REACTIONS OF CIS-(AQUA)(AMINE)BIS(ETHYLENEDIAMINE)COBALT(III) COMPLEXES WITH SULFUR(IV) IN AQUEOUS MEDIUM

Abstract

The kinetics of the formation/acid-catalysed aquation (SO2 elimination), CoIII-OSO2+→CoIII-SO3+ isomerization, intramolecular reduction and base hydrolysis of the O-bonded sulfito complexes, cis-[Co(en)2(RNH2) (OSO2)]+ (en=ethylenediamine; R=H, Me, Et, PhCH2 and C6H11) have been investigated. The spontaneous and base-catalysed isomerization involve loss of monodentate amine ligands from the CoIII centre to give trans-[Co(en)2(SO3-S)2]– (in excess SO32–) or trans-[Co(en)2(OH)(SO3-S)] (under base hydrolysis conditions).

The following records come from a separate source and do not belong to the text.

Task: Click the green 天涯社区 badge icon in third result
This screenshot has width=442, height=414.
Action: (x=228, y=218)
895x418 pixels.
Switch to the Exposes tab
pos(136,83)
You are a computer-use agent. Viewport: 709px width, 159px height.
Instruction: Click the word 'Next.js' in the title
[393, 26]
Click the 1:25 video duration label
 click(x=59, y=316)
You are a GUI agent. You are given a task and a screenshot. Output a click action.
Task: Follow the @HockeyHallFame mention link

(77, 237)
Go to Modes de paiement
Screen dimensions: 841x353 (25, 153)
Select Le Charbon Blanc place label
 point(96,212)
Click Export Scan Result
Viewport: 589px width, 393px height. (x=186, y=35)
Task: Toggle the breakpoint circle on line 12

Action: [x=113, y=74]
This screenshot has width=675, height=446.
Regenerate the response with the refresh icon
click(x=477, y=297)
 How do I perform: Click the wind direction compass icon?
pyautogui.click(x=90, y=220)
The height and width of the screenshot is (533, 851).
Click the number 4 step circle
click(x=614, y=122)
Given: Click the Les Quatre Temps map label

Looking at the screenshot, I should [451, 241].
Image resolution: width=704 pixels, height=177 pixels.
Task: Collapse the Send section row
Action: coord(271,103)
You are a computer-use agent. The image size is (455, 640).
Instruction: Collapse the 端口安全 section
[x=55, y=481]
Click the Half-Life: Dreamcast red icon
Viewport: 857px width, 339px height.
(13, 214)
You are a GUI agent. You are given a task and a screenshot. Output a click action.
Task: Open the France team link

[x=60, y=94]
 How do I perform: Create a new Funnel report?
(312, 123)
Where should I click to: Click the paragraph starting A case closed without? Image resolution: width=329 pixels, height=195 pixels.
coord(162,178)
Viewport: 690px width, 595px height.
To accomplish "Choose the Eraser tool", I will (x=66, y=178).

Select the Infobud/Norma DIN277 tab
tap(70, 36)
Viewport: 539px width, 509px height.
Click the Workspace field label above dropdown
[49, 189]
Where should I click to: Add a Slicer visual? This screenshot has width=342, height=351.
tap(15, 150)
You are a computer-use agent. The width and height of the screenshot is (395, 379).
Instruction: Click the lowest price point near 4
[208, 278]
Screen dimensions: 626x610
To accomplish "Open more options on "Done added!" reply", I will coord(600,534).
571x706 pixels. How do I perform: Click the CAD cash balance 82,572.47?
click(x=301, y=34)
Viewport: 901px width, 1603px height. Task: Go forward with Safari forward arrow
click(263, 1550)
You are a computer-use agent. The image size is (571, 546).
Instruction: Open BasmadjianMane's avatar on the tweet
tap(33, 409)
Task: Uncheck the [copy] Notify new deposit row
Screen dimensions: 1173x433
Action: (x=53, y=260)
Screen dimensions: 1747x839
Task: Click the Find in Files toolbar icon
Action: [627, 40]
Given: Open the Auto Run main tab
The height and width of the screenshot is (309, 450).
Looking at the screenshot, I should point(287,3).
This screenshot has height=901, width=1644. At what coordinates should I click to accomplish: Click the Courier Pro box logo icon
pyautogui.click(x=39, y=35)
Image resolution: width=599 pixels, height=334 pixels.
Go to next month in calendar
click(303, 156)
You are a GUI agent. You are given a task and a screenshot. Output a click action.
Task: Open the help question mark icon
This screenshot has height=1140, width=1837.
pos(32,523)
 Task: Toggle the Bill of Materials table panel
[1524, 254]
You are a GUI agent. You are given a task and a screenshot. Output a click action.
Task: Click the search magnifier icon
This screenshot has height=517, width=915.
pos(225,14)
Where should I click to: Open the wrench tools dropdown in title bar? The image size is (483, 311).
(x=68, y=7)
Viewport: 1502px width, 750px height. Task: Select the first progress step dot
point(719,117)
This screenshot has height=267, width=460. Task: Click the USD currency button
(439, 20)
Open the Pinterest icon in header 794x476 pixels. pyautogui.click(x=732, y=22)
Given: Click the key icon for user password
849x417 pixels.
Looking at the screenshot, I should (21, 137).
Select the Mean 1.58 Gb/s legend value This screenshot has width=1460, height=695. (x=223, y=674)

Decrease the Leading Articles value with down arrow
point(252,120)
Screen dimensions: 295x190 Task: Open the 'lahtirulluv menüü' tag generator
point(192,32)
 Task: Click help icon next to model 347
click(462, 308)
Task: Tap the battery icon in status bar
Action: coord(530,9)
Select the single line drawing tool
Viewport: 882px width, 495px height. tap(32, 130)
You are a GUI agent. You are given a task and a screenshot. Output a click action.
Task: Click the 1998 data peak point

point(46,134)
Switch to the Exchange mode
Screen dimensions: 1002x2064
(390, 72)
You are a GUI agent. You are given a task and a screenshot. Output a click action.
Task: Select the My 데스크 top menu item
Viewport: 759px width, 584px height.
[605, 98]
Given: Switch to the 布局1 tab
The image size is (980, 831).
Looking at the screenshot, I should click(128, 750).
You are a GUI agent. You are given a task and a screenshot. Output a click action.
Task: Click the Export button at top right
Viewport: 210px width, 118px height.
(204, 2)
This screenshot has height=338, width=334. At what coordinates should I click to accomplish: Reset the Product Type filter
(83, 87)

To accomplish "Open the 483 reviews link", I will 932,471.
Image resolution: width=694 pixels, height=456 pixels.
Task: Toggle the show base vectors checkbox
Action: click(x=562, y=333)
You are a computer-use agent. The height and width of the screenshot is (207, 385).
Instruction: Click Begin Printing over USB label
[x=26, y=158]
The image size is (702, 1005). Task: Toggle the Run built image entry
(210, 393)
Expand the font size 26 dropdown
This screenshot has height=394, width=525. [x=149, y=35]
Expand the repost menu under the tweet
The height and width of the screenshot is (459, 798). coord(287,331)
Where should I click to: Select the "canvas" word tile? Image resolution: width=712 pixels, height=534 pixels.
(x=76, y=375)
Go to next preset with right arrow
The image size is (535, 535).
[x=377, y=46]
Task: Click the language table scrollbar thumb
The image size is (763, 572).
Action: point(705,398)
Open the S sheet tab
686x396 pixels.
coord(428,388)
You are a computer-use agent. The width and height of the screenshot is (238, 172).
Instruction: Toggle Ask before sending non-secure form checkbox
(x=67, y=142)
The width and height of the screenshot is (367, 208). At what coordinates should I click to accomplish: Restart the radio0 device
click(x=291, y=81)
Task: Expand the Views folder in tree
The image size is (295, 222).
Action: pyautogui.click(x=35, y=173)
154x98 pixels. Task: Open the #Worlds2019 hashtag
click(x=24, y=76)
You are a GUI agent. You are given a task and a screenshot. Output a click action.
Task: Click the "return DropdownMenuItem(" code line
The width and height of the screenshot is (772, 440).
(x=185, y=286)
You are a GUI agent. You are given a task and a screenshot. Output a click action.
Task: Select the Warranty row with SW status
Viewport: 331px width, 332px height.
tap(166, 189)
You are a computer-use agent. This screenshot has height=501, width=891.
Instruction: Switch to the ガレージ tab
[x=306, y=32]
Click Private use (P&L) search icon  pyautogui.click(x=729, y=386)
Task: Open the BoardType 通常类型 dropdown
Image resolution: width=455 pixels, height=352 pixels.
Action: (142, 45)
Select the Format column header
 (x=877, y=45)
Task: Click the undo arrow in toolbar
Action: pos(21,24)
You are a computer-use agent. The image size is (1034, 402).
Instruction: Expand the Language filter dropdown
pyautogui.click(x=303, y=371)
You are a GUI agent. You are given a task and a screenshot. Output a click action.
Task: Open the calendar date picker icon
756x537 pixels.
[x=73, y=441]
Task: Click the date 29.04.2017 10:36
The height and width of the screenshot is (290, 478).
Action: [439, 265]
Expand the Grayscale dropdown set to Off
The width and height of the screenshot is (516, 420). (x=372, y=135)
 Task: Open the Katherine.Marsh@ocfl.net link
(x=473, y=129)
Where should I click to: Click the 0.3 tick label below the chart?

This result is presumably associated with a cis-labilizing action of the O-bonded sulfite. Steric retardation is observed for the formation and acid-catalysed aquation of the O-sulfito complex, the effect being relatively larger for the latter reaction. Steric acceleration is observed in the isomerization and intramolecular reduction and base hydrolysis of the O-sulfito complexes.¶ The trans-S-disulfito complex is prone to fast H+-catalysed aquation {k=(1.52±0.06)×104 dm3 mol–1 s–1, ΔH‡=81 ± 2 kJ mol–1, ΔS‡= 108 ± 5 J K–1 mol–1 at 25°C, I = 1.0 mol dm−3} yielding trans-[Co(en)2 (SO3-S)(OH2)]+.